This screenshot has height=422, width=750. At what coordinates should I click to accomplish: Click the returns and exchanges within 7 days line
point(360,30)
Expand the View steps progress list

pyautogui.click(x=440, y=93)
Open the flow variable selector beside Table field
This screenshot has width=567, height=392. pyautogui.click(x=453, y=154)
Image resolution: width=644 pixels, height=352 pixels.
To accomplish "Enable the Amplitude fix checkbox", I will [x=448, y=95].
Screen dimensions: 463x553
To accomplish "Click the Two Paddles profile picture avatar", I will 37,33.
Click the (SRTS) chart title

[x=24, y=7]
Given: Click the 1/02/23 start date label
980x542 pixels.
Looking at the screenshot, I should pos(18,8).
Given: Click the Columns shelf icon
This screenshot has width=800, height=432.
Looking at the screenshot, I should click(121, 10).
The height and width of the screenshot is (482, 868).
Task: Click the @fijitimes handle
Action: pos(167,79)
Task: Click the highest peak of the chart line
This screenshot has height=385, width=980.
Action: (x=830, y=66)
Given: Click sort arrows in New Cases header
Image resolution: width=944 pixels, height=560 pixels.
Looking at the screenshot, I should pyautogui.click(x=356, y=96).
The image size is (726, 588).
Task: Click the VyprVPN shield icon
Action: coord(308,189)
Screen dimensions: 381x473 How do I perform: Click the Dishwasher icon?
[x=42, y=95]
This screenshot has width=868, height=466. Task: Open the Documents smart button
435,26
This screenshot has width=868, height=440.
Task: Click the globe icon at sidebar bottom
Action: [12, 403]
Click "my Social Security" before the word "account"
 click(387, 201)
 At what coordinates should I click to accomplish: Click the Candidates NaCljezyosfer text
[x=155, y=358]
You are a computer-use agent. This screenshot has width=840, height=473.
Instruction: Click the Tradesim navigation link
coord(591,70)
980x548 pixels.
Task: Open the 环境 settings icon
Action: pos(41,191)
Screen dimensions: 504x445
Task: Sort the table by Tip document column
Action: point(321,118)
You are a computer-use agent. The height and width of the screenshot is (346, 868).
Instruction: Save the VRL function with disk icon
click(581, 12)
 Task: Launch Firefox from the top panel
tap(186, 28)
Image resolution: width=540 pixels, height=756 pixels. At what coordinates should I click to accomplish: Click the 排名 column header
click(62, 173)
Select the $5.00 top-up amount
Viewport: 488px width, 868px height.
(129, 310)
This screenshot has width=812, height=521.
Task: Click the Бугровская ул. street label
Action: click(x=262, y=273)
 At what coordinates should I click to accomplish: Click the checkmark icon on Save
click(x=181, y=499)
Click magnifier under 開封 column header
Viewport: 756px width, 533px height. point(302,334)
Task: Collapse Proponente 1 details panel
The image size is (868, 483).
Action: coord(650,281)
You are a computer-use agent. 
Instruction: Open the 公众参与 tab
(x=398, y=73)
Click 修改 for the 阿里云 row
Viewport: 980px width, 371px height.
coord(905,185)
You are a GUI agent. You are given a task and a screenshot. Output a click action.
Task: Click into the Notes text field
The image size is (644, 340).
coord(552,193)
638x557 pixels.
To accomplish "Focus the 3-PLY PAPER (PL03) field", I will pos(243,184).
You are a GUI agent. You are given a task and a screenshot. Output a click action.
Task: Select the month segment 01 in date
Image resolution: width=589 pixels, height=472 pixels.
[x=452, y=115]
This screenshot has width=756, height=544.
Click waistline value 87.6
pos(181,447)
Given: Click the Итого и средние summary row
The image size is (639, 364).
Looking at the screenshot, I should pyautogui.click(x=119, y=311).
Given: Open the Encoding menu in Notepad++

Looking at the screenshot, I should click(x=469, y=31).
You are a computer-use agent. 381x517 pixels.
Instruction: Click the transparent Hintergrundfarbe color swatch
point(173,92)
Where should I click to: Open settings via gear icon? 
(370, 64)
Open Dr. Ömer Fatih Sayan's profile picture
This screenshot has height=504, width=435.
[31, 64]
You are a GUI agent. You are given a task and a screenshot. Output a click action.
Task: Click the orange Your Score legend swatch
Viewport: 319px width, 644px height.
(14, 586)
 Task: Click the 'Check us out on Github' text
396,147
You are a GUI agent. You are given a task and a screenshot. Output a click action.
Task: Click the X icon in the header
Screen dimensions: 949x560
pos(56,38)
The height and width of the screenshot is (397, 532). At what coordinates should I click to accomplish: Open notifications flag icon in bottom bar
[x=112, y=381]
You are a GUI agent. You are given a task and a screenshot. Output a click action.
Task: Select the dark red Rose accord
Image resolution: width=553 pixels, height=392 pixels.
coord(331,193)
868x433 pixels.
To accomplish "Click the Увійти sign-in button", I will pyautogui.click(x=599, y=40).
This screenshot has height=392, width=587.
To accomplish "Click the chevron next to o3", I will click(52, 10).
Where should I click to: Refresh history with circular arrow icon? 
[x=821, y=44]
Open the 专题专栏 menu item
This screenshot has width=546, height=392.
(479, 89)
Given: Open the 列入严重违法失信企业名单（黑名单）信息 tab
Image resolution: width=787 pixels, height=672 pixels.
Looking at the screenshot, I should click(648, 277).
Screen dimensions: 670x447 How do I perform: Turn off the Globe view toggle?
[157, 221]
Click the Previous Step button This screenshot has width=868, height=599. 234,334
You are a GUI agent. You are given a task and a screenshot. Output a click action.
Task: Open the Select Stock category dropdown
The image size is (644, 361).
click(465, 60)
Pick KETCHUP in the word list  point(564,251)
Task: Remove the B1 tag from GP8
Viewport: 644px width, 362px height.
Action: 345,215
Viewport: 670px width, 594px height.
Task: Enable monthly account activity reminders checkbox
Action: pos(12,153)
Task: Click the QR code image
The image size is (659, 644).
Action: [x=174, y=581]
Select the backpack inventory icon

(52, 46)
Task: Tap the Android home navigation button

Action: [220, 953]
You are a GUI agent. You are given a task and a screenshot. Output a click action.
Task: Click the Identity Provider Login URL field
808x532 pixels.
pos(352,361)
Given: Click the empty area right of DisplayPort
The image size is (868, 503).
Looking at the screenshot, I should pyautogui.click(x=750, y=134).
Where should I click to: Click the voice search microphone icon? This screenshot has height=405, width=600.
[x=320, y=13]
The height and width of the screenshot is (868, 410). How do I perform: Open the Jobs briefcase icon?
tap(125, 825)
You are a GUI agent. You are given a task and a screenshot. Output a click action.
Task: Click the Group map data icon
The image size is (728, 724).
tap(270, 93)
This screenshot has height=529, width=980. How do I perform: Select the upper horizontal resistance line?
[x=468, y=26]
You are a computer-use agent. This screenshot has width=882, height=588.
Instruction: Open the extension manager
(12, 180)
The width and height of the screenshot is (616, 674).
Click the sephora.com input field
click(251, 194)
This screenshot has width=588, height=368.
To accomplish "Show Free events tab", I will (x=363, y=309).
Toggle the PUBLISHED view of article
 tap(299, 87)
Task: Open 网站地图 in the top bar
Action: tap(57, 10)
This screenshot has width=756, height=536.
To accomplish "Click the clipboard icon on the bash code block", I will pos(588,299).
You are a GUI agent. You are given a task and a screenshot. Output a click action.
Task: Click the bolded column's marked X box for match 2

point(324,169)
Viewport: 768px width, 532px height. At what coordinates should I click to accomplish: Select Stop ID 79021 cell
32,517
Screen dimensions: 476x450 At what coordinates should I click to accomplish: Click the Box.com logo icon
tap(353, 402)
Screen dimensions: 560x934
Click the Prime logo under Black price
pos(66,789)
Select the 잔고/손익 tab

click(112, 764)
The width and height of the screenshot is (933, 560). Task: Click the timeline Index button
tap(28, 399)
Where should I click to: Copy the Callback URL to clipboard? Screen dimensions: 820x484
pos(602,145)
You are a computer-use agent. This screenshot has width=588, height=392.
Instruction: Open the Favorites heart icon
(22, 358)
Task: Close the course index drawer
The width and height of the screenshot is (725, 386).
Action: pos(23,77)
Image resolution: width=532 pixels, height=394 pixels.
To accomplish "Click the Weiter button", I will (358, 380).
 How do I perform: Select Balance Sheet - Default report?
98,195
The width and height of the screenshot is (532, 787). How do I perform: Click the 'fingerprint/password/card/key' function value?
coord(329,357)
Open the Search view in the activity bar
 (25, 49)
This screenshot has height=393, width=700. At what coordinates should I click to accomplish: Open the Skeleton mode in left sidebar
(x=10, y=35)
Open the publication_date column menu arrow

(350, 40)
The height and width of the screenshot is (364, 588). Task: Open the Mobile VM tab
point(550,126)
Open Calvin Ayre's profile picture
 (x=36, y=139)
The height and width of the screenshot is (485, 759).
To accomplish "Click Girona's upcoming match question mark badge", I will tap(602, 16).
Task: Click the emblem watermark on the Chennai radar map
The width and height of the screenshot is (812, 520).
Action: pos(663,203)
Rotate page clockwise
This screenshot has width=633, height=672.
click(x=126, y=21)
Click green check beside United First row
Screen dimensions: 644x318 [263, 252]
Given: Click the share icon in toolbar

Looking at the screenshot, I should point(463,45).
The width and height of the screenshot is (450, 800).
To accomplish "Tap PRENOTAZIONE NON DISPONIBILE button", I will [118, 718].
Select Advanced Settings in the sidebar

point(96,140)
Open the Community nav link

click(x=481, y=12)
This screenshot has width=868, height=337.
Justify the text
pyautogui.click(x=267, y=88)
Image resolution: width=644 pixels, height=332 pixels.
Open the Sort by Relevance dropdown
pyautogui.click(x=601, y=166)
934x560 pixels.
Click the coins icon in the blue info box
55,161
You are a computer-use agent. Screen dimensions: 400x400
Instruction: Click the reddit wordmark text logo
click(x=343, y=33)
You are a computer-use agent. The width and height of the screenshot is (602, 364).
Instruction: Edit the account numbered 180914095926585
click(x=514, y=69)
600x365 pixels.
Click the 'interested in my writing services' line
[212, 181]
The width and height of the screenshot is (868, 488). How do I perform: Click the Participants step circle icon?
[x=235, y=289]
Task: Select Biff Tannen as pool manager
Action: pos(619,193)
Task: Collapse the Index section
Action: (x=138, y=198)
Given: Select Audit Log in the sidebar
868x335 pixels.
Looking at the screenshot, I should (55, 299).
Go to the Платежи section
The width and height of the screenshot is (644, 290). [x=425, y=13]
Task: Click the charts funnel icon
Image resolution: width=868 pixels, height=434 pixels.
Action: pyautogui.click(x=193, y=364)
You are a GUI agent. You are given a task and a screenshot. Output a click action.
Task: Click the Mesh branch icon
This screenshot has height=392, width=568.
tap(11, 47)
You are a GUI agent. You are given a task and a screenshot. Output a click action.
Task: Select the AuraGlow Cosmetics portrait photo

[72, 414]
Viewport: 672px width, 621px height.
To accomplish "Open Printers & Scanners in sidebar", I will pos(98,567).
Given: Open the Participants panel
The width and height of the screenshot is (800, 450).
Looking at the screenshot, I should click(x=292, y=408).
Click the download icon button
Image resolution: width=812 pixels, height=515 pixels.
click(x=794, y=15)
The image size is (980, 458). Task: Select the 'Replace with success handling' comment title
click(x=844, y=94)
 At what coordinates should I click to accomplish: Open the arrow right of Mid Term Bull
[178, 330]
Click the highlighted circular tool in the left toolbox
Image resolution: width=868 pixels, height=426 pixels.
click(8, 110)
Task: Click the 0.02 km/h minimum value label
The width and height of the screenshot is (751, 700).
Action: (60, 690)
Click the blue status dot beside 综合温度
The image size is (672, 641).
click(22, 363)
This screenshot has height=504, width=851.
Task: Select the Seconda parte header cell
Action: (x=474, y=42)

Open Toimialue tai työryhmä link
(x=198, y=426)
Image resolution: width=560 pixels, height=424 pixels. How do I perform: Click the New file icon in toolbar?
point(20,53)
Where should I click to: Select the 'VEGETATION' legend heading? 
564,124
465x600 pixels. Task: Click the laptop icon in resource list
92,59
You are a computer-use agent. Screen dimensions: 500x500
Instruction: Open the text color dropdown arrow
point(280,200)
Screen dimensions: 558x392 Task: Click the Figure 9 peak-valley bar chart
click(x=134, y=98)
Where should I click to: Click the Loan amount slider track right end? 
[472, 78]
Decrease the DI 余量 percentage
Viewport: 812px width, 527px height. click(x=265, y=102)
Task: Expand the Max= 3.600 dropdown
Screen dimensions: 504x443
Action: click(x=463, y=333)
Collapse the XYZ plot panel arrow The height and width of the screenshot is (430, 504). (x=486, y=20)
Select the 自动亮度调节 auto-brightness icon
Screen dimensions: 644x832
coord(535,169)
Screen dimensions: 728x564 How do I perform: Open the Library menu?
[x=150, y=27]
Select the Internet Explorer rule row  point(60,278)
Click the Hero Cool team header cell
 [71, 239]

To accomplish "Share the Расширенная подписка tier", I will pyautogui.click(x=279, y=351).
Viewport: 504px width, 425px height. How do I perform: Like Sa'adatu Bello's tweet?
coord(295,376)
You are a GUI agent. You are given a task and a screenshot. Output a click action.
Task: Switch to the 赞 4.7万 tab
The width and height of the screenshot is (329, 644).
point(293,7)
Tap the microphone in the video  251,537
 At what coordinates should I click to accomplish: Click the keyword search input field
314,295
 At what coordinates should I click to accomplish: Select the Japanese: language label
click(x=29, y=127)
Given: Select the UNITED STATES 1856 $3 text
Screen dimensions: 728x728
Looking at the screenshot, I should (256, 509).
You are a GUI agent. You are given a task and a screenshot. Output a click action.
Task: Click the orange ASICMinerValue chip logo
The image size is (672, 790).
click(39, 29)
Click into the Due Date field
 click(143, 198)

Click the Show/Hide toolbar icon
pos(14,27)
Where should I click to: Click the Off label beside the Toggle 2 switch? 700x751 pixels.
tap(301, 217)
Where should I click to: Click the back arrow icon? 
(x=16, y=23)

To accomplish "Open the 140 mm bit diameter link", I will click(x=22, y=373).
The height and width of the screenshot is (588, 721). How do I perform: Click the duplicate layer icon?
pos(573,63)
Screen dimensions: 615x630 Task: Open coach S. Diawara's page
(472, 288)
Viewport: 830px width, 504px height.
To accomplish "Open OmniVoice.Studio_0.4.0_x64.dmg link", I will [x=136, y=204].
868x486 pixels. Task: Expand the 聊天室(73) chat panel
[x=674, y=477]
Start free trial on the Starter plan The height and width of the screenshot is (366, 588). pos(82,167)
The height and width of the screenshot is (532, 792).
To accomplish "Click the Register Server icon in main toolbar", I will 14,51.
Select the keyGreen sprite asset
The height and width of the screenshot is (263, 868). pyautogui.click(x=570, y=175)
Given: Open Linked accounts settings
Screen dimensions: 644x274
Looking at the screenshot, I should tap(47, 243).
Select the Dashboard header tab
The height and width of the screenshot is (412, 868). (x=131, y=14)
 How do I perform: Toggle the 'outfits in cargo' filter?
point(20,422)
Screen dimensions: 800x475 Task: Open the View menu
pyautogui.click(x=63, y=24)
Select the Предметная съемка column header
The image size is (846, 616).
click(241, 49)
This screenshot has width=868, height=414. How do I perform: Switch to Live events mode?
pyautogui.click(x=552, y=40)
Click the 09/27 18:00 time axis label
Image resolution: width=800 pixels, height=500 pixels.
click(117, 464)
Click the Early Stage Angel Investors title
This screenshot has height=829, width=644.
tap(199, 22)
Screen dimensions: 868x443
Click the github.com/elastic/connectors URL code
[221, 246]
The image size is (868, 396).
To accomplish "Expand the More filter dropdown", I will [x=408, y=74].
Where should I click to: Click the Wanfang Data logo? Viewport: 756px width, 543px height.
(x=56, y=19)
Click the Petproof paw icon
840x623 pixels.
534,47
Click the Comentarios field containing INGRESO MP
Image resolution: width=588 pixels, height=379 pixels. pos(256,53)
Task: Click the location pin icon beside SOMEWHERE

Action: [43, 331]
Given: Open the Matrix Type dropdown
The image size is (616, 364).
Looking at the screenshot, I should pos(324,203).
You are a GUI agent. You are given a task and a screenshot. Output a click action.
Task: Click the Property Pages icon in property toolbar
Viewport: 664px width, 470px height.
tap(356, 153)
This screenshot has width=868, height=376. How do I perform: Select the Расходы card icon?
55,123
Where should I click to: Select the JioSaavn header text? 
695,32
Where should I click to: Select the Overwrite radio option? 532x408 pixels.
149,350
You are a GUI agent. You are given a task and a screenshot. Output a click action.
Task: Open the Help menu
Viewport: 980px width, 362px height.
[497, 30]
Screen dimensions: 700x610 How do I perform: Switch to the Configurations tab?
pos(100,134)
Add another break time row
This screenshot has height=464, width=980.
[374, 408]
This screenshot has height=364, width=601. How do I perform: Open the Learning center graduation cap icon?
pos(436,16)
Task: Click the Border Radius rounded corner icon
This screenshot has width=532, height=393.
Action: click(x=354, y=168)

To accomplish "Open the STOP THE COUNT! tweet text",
---
**Work request**
Reproduce word for word the material above, beginning with the line that contains "Given: Open the Participants panel" and ending with the line that contains "Click the highlighted".

**Written reply**
Given: Open the Participants panel
The width and height of the screenshot is (800, 450).
Looking at the screenshot, I should click(x=292, y=408).
Click the download icon button
Image resolution: width=812 pixels, height=515 pixels.
click(x=794, y=15)
The image size is (980, 458). Task: Select the 'Replace with success handling' comment title
click(x=844, y=94)
 At what coordinates should I click to accomplish: Open the arrow right of Mid Term Bull
[178, 330]
Click the highlighted circular tool in the left toolbox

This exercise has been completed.